Woodrow Call, à plus de soixante-dix ans retourne faire la loi au Texas parce qu’il le fait bien et ne sait faire que cela de toute façon, mais ses compagnons d’autrefois sont morts, ont pris leur retraite ou ne veulent plus retourner au combat. Et c’est donc avec une équipe de bras cassés très pittoresques qu’il va affronter Koey Garza, jeune bandit de grande envergure, symbole d’une nouvelle génération d’outlaws dont il ne comprend pas trop le fonctionnement. Il y a donc bien le bruit et la fureur mais aussi beaucoup d’humour comme d’horreurs et d’émotion dans cet énorme pavé de plus de sept cents pages. Roman crépusculaire par excellence, “Les rues de Laredo” contient à grande échelle, beaucoup du désenchantement, de la nostalgie et de la tendresse qu’on trouvait dans le merveilleux “ Le Saloon des derniers mots doux” paru en 2015.

Larry McMurtry est un grand écrivain, un des derniers monstres sacrés ricains, chacun de ses romans me charme, m’enchante mais conseillons néanmoins aux lecteurs d’entrer dans cette magnifique saga en période de vacances parce que l’immersion dans le Texas de la fin du XIXème siècle risque de les éloigner durablement de tous les autres centres d’intérêt de leur vie.

Magnifique.

Clete.

LUNE COMANCHE de Larry McMurtry chez Gallmeister

Traduction : Laura Derajinski.

Gallmeister nous offre enfin ce livre du grand Larry McMurtry inédit en France depuis 1997 ! Dernier tome dans l’ordre de l’écriture, mais deuxième dans l’ordre chronologique des aventures de Gus McCrae et Woodrow Call qu’on retrouve avec un immense plaisir, ainsi que l’écriture magnifique de Larry McMurtry.

« À la frontière du Mexique, au cœur d’un Texas désertique où quelques colons tentent d’importer la civilisation, de grands guerriers se font face.
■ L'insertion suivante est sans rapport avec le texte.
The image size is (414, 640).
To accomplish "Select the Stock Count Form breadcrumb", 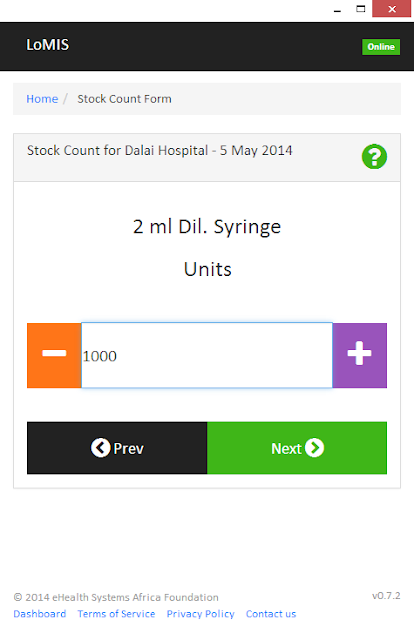I will click(x=125, y=99).
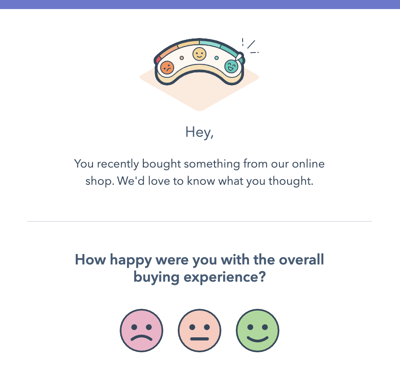Click the small orange dot on the gauge
The image size is (400, 384).
pyautogui.click(x=182, y=58)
Le puissant chef comanche Buffalo Hump prouve que son peuple est loin d’être asservi tandis que plus au sud, le mystérieux Ahumado sème la terreur. Face à eux, Gus McCrae et Woodrow Call, Texas Rangers mal équipés et sous-payés, officient sous les ordres du fantasque capitaine Inish Scull. Dans cette partie des États-Unis, l’Histoire est en marche, laissant ces combattants blancs et indiens vivre les ultimes aventures d’un Ouest encore sauvage. »

N’ayant pas lu Lonesome Dove, j’avais décidé de lire la série dans l’ordre chronologique, et c’est double plaisir pour moi vu que je vais maintenant pouvoir attaquer Lonesome Dove qui me faisait de l’œil depuis un moment ! Avec cet ordre de lecture, on voit évoluer les personnages, Gus et Call ne sont plus des jeunots, ils grandissent et évoluent tout en restant eux-mêmes : Call toujours sérieux, Gus toujours bavard et irrévérencieux, poursuivant chacun à sa manière leur vie amoureuse… Et ça fonctionne, Larry McMurtry réussit avec un grand talent à créer des personnages humains, vivants, vraiment attachants. Le plaisir de lecture doit être différent si on lit dans l’ordre de parution car on découvre alors progressivement l’histoire de personnages dont on connaît un peu le destin, mais il ne doit pas être moindre tellement ces personnages sont profonds,  sonnent juste et fort : Larry McMurtry n’est pas un débutant !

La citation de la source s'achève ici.